» Exercise description:
The stretch wanted below opens at the line containing "You are a computer-use agent. The" and closes at the line containing "Click the undo". Please return it exactly, with no other lines.

» Task inputs:
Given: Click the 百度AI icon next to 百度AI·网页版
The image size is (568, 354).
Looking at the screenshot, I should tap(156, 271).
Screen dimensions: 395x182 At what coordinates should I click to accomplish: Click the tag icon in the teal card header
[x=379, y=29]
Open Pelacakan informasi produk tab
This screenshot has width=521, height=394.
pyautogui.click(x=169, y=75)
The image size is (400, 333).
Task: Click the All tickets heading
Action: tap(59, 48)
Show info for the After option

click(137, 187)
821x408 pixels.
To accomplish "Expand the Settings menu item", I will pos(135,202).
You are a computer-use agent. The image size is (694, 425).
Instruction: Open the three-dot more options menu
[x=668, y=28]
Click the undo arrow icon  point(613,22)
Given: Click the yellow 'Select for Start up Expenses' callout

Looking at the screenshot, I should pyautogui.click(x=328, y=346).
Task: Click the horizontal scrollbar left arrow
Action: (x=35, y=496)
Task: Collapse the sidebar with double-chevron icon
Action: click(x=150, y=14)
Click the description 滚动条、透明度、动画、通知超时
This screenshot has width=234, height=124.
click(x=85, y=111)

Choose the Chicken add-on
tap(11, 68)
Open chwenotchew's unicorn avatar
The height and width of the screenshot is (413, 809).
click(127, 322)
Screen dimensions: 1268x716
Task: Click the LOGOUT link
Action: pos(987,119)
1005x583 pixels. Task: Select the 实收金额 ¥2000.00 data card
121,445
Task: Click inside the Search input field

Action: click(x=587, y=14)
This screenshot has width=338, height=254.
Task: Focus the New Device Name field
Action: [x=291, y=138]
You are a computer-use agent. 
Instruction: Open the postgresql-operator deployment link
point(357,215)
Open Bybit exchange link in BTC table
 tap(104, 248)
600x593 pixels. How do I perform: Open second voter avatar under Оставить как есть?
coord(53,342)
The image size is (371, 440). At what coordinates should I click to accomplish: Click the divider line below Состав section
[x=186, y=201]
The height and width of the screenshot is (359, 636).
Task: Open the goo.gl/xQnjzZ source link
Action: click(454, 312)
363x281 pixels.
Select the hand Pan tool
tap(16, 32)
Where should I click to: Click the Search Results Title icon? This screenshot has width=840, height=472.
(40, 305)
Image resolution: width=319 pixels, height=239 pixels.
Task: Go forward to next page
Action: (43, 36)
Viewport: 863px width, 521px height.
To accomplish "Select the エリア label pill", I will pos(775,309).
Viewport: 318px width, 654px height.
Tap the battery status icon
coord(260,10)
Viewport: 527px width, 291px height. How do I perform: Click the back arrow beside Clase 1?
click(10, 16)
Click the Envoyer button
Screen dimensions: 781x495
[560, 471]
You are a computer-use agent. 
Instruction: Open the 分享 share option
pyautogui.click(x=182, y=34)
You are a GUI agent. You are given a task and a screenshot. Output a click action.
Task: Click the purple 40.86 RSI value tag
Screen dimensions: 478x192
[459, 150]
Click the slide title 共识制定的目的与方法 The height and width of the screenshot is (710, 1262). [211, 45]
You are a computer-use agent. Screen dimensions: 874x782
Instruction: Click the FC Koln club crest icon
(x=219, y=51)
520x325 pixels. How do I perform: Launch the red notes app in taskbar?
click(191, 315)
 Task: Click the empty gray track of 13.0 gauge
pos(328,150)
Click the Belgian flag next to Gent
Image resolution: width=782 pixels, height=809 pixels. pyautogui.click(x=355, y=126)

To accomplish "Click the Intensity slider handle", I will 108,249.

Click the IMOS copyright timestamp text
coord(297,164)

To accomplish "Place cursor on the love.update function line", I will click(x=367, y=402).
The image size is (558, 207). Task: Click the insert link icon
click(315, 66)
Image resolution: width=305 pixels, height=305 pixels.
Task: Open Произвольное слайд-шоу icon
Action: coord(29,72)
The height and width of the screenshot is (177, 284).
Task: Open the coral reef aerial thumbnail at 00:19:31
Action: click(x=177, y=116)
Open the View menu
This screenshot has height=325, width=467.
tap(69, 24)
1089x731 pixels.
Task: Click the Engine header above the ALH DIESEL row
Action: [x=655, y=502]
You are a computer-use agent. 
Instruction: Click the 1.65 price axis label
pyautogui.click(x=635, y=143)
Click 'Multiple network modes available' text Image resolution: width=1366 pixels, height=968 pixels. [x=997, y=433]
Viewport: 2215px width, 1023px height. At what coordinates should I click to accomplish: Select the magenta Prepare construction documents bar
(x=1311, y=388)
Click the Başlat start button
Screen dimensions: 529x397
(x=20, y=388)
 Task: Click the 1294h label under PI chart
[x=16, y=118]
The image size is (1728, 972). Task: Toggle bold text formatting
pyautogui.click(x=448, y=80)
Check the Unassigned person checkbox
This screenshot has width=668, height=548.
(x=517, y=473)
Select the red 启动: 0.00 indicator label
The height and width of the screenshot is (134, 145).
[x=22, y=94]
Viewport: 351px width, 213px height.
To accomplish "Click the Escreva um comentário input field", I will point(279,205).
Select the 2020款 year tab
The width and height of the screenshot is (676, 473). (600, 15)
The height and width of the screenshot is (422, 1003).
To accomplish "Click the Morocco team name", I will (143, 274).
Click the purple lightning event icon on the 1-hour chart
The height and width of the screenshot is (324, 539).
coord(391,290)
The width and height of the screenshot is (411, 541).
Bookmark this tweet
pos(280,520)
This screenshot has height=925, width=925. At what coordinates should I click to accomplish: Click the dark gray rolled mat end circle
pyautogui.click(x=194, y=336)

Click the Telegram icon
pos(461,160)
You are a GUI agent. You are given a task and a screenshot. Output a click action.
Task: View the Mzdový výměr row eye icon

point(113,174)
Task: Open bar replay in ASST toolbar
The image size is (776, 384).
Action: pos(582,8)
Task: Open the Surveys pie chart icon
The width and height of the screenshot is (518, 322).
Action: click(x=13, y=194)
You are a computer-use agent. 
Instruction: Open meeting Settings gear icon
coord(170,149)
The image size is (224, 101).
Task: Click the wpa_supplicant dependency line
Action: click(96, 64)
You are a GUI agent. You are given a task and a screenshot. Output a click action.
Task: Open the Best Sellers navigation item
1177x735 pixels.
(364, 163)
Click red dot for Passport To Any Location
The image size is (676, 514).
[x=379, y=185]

» Reply:
You are a computer-use agent. The image size is (694, 425).
Instruction: Open the three-dot more options menu
[x=668, y=28]
Click the undo arrow icon  point(613,22)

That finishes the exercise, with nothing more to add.